• Excerpted passage:
▬▬▬▬▬▬

As shown, MAFS achieves a favorable balance of accuracy and efficiency, with only slightly higher latency than iTransformer, and far lower computational cost than Time-MoE or TimeMixer, while outperforming all in accuracy metrics.

	Time(ms)	GPU(MB)	Params(M)	MSE	MAE
MAFS	18.6	136.22	0.08	0.433	0.437
Time-MOE	140.23	1169.83	113.35	0.452	0.449
Ensemble	39.29	146.67	0.25	0.457	0.486
iTransformer	10.85	130.85	0.06	0.467	0.466
TimeMixer	25.25	894.68	0.2	0.447	0.440
PatchTST	12.61	214.28	0.41	0.469	0.454

W3. Optimal Topology

Thank you for your valuable feedback. MAFS is not as sensitive (or instable) to communication topology. We test multiple structures, including fully connected, chain, ring, and star structure. While some performance differences exist, the variations are minor (e.g., on Weather, MSE difference is under 0.01), with no sudden drops or instability observed. Therefore, topology is not a sensitive hyperparameter that requires extensive tuning. From both efficiency and performance perspectives, we recommend the star topology as the default setting.

Topology	Weather	ZafNoo	ETTm2
chain	0.167	0.470	0.183
full graph	0.166	0.469	0.178
ring	0.166	0.468	0.179
star	0.166	0.467	0.177
std	0.00079	0.00124	0.00259

W4. Theoretical Analysis

Thank you for your interest in theory. As this is an application track, we focus on pratical results in the initial version. We now provide a tighter generalization bound for MAFS under similar empirical risk.

Definition 1 (Single-model)

Let X be the input space and Y the output space. A single predictive model is defined as:

f_{mono}: X \to Y, \quad f_{mono} \in F_{mono},

where $F_{mono}$ is a high-complexity function class that captures the full modeling space.

Definition 2 (Multi-Agent Forecasting System)

The MAFS model is defined as: $\hat{Y} = AVA( Comm(\{Agent_1(X), \dots, Agent_N(X)\}; G) ),$ The overall function class is: $F_{MAFS} = AVA \circ Comm ( F_1 \times \cdots \times F_N ).$ Definition 3 (Empirical risk and function class complexity)

Given training data $(x_i, y_i)_{i=1}^n$ , Empirical risk:

$\hat{L}(f) = \frac{1}{n} \sum_{i=1}^n \ell(f(x_i), y_i)$

Rademacher complexity: $R_n(F) = E_{\sigma}[ \sup_{f \in F} \frac{1}{n} \sum_{i=1}^n \sigma_i f(x_i)],$ where $\sigma_i \in \{-1, +1\}$ are Rademacher variables and $\ell(f(x), y)$ is 1-Lipschitz and bounded.

Theorem 1 (Generalization bound)

For any $\delta \in (0, 1)$ , if the loss function is Lipschitz and bounded, then with probability at least $1 - \delta$ : $E[\ell(f(x), y)] \leq \hat{L}(f) + 2 R_n(F) + 3 \sqrt{\frac{\log(2/\delta)}{2n}}.$ Theorem 2 (Model complexity)

▬▬▬▬▬▬

• Extracted entries:
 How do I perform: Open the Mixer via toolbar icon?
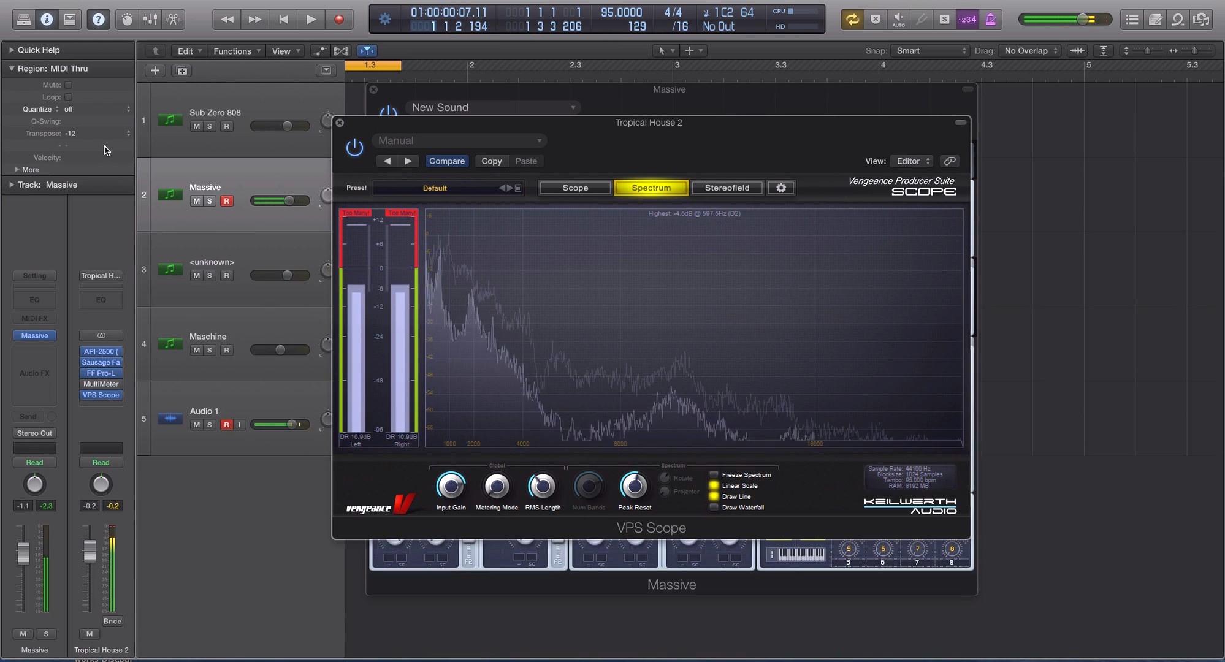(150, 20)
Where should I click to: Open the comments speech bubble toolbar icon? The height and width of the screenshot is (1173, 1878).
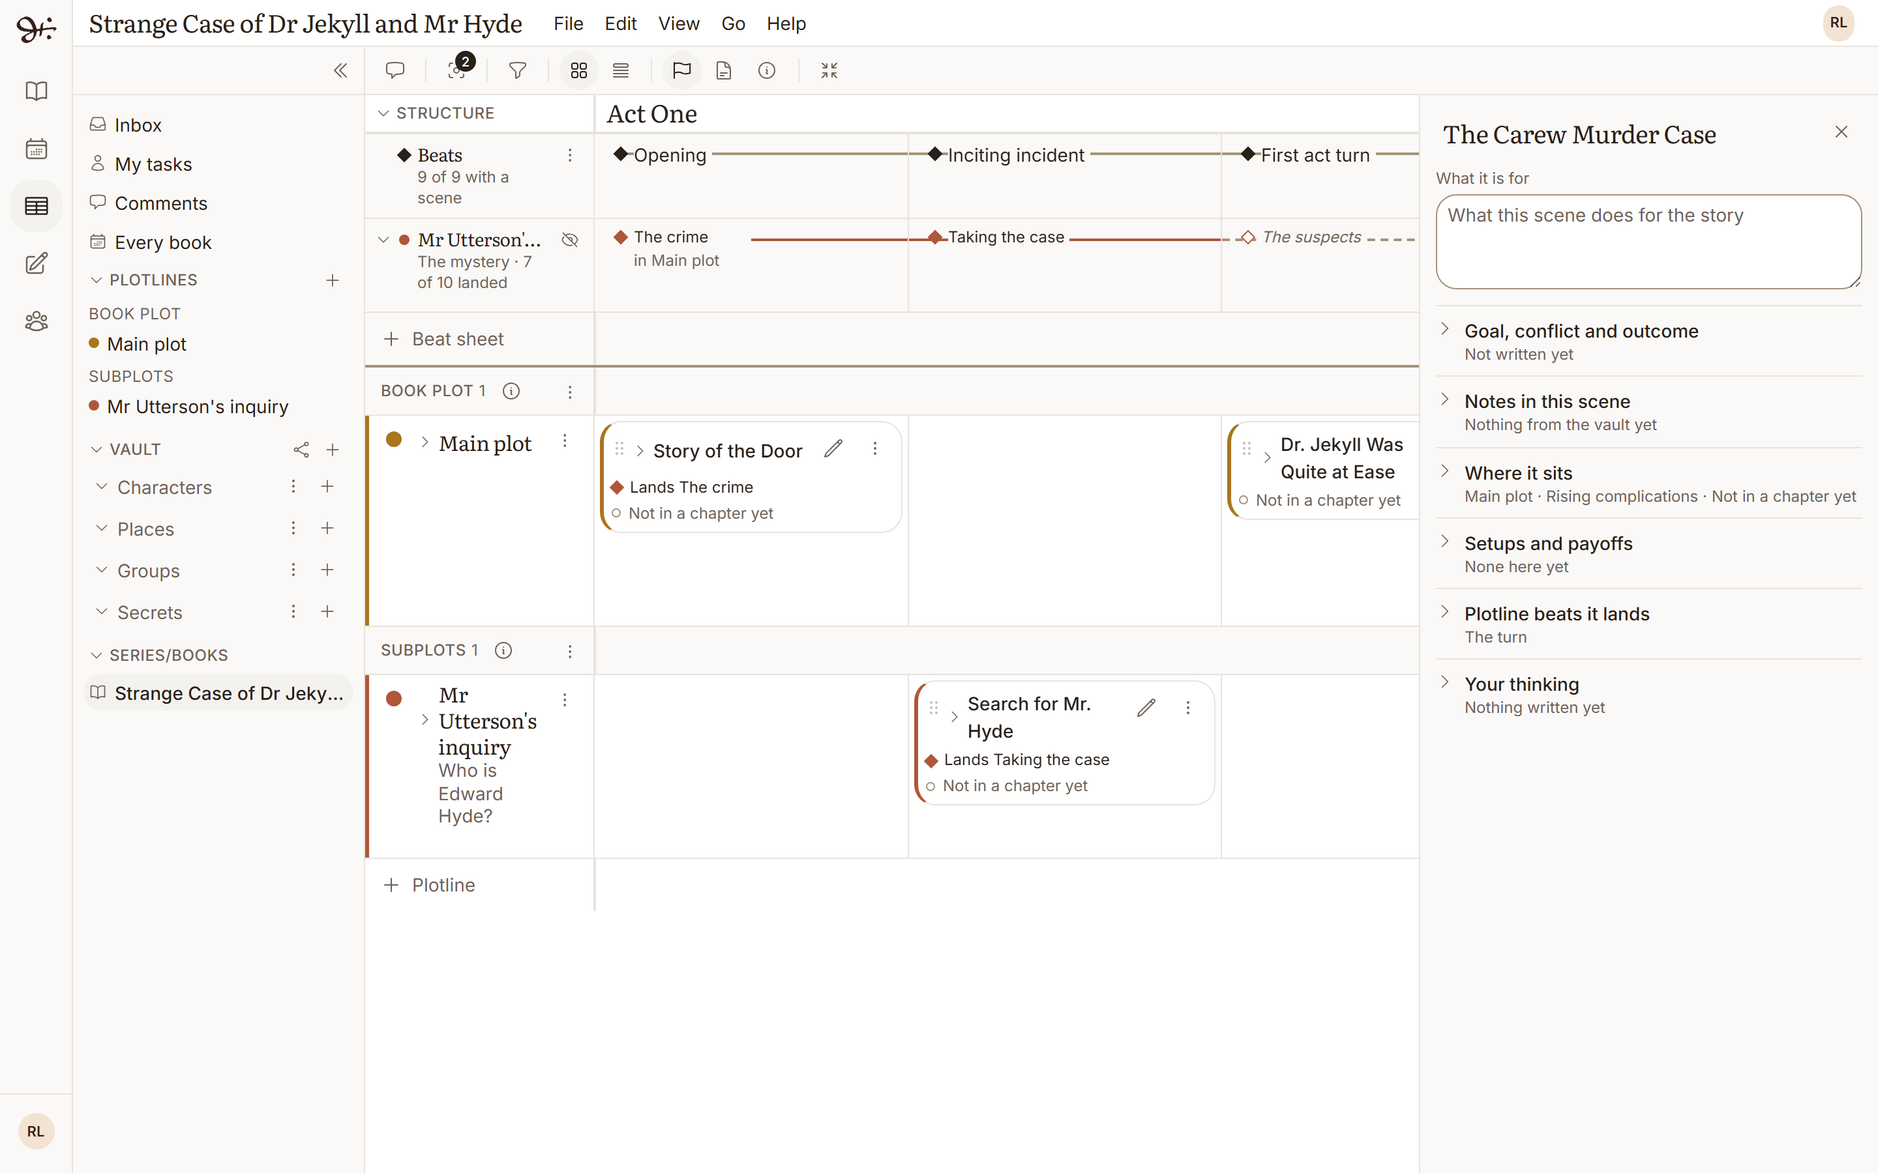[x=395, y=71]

▬▬▬▬▬▬

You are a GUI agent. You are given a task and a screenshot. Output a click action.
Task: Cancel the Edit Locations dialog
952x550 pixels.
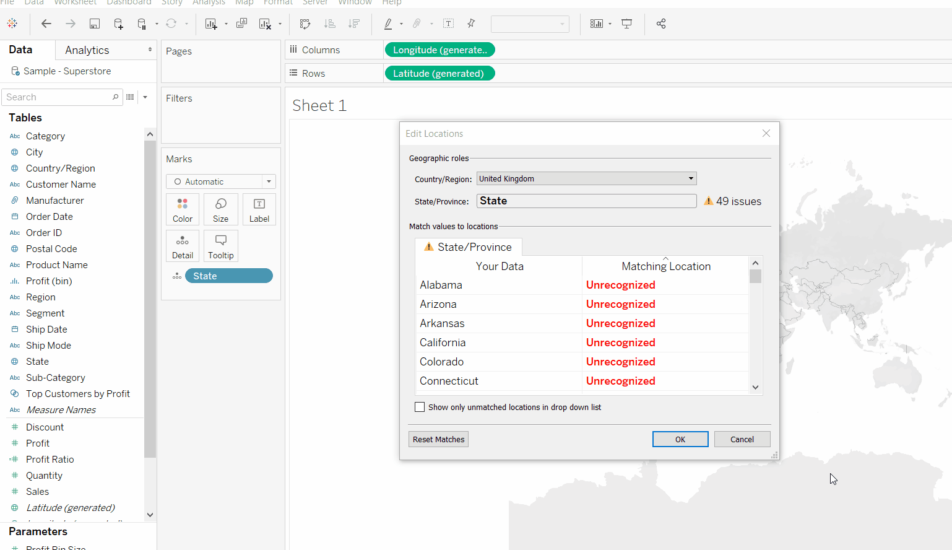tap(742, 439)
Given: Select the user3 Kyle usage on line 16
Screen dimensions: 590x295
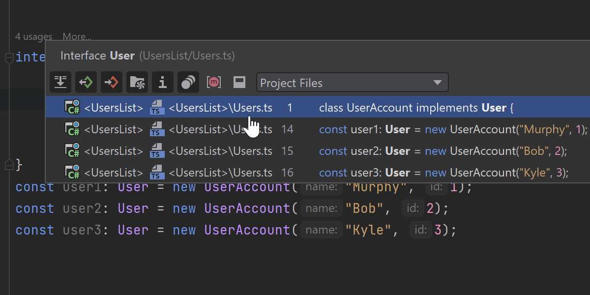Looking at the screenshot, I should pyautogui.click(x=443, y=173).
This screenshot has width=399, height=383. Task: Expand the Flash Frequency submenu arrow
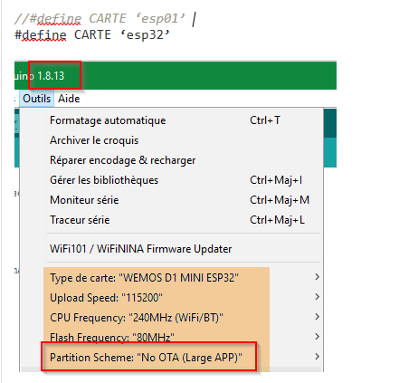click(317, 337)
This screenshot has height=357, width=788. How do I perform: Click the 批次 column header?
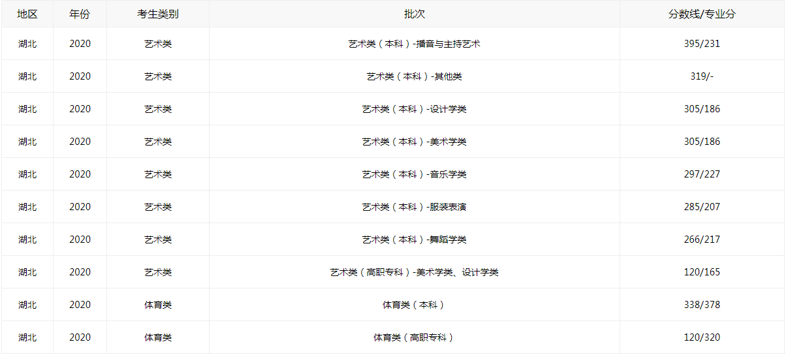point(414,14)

▬▬▬▬▬▬

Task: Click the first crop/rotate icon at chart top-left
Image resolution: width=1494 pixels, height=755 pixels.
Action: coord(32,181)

▬▬▬▬▬▬

• Written exercise A:
In the MAFS passage, which communication topology is recommended as the default setting?
• Written exercise B:
Please extend the MAFS passage, picking up right after its final line.

• Written response A:
The star topology.

• Written response B:
Let $F_{mono}$ represent a full-capacity function class over high-dimensional inputs X. Assume each sub-model $F_i$ satisfies $R_n(F_i) \leq r$ , and both Comm and AVA are L-Lipschitz. Then there exists a constant $c_0 > 0$ : $R_n(F_{mono}) \geq c_0 \cdot \dim(X) > \sum_{i=1}^N R_n(F_i) + R_n(Comm) + R_n(AVA).$ Theorem 3 (Tighter generalization bound for MAFS)

As the monolithic model space $F_{mono}$ has significantly higher complexity than the modularized structure, the overall Rademacher complexity satisfies: $R_n(F_{MAFS}) \leq \sum_{i=1}^N R_n(F_i) + R_n(C) + R_n(AVA) < R_n(F_{mono}),$ which implies that, under comparable empirical risk, MAFS enjoys a tighter generalization bound and thus stronger generalization ability.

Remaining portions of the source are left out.